* LIST OF TASKS:
• 1. In the Foundations assessment guidelines, reproduce word for word the passage from "Approved by the" to "SACS investigation team.".
• 2. According to the Foundations assessment guidelines, why must assessment of Foundations Curriculum courses begin now? Answer in one to three sentences.

* TEXT SEGMENT:
Faculty Senate Resolution #08-21

Approved by the Faculty Senate: April 22, 2008

ACCEPTED by the Chancellor as NON-BINDING: August 13, 2008 (link to response)

Editorially revised by the Academic Standards Committee:  September 24, 2008

 

Guidelines for Outcome Assessment of Foundations Courses

Before setting out the general procedures to be followed in doing Outcomes Assessment on Foundations Courses, it is useful to review the purpose of the Foundations Curriculum at ECU, as stated in the approved Foundations Goals document.  It should be noted, however, that as UNC Tomorrow is implemented, there could be added required assessment goals.  Because of the pending Southern Association of Colleges and Schools (SACS) reaffirmation, it is necessary that we begin to assess Foundation Curriculum courses now so that there is a body of assessment data to present to the SACS investigation team.

The overarching goal of the Liberal Arts Foundations Curriculum is to provide students with the fundamental knowledge and abilities essential to their living worthwhile lives both private and public. The Foundations curriculum reflects the faculty’s belief that the best way to prepare students for living worthwhile lives is to provide them with a solid foundation in the core disciplines (the Humanities, Arts, Basic Sciences, and Basic Social-Sciences), in conjunction with a multi-disciplinary education in the specific areas of health promotion and physical activity and mastery of writing and mathematics competencies. Together, these disciplines provide the core knowledge base in which all other scholarship is grounded, including applied disciplinary, multi-disciplinary and interdisciplinary scholarship. The foundations curriculum thus exists to provide a common, unified body of knowledge and skills to students who will major in widely different subjects and who come from diverse cultural backgrounds.

* PROVIDED MATERIAL:
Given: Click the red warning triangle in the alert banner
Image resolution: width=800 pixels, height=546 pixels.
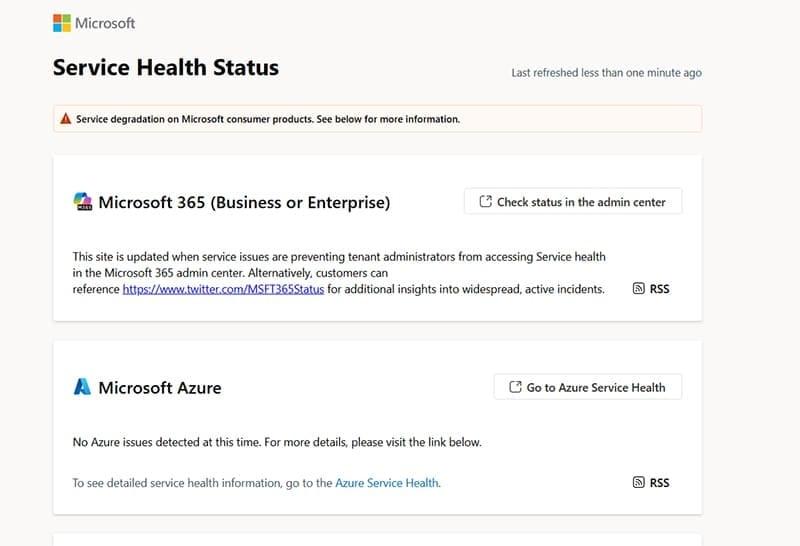Looking at the screenshot, I should click(x=66, y=119).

* FINAL RESULTS:
• 1.
Approved by the Faculty Senate: April 22, 2008

ACCEPTED by the Chancellor as NON-BINDING: August 13, 2008 (link to response)

Editorially revised by the Academic Standards Committee:  September 24, 2008

 

Guidelines for Outcome Assessment of Foundations Courses

Before setting out the general procedures to be followed in doing Outcomes Assessment on Foundations Courses, it is useful to review the purpose of the Foundations Curriculum at ECU, as stated in the approved Foundations Goals document.  It should be noted, however, that as UNC Tomorrow is implemented, there could be added required assessment goals.  Because of the pending Southern Association of Colleges and Schools (SACS) reaffirmation, it is necessary that we begin to assess Foundation Curriculum courses now so that there is a body of assessment data to present to the SACS investigation team.

• 2. The Southern Association of Colleges and Schools (SACS) reaffirmation is pending. Assessment has to start now so that there is a body of assessment data to present to the SACS investigation team.